IRS Form Guide: Form 2210 – Underpayment of Estimated Tax 

By on Dec 4, 2019 in Tax Tips | 0 comments

Certain forms of income require that you pay an estimated tax on them. These include rent, alimony, contest winnings such as the lottery, dividends, and interest on bonds, or self-employment income. Thus is you are divorced or an entrepreneur, you may need to determine your estimated tax payments if they are equal to or greater than $1000 USD.  You would have to pay estimated taxes four times a year. The due dates are the 15th of April, June, September, and January. Missing a payment is a bad idea because the government will note it and enact penalties. They will do the same if you underestimate your taxes and owe them more money.  While the IRS may allow for waivers on certain circumstances, a taxpayer should know what to do if they want to avoid underpayment penalties. You would rather take charge of the situation before it grows into an unpleasant amount due.  Checking If You Owe A Penalty For Underpaying Form 2210 is a document that you can use to check if you still owe estimated taxes to the IRS and to apply for a waiver. You can use the form as a proactive approach to pay the tax penalty on your next return. Otherwise, the IRS will contact you about the payment due and the extra amount you have to pay for underestimating these taxes.  You should file form 2210 to calculate the most precise amount that you will owe.

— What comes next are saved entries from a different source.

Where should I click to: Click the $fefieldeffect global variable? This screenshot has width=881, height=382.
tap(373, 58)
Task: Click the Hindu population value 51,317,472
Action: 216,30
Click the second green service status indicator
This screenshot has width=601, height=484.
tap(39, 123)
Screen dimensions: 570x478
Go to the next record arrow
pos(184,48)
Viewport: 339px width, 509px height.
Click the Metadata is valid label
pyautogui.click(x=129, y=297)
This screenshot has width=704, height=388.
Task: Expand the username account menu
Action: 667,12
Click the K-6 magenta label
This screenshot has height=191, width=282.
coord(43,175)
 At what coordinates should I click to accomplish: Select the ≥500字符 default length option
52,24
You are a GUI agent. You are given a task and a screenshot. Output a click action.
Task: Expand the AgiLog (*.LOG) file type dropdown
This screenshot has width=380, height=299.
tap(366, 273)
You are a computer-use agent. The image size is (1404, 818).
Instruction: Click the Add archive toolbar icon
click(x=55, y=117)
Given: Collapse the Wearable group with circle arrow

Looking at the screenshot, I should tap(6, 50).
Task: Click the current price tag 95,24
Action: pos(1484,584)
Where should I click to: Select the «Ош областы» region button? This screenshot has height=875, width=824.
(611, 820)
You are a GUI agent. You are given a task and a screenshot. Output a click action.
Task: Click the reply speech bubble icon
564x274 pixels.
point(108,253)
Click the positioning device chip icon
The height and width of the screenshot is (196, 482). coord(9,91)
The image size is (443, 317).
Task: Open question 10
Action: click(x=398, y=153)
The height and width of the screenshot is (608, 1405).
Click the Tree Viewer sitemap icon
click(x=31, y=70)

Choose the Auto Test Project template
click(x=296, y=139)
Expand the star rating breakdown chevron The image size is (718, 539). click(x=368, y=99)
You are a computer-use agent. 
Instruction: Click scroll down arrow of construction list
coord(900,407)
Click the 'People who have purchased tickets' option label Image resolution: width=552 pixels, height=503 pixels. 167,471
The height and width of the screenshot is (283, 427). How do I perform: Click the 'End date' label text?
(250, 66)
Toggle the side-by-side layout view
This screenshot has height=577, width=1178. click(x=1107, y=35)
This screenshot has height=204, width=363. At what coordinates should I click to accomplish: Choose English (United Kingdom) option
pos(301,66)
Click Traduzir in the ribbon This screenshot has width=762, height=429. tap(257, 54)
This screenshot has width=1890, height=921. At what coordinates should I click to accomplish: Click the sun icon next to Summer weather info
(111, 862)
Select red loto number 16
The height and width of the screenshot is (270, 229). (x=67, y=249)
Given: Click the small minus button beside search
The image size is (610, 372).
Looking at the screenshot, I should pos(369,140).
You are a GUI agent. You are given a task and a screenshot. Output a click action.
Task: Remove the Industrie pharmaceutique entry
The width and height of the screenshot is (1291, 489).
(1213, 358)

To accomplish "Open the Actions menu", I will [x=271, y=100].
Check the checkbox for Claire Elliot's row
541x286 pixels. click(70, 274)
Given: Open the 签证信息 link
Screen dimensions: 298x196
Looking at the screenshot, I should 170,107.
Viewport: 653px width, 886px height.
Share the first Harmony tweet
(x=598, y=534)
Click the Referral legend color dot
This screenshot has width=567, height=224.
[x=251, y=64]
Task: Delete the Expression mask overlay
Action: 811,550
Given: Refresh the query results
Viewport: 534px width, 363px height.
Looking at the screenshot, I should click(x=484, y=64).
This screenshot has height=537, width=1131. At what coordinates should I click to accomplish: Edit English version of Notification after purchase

Having that solid amount means that you can pin down what you need to pay and if you qualify for a waiver. You can also calculate how much of your refund that you will receive if the IRS uses it to pay for estimated taxes. Having a refund will not shield you from penalties. Thus, you must plan accordingly.  When will you owe penalties? When you fail to make a payment on a date that you and the government agreed upon at an earlier time. Consider this example: if you agreed to pay taxes by April 15 but failed to do so, you would have to pay a penalty for delivering the money on June 15.  Farmers and fishermen will also have to fill out the form because...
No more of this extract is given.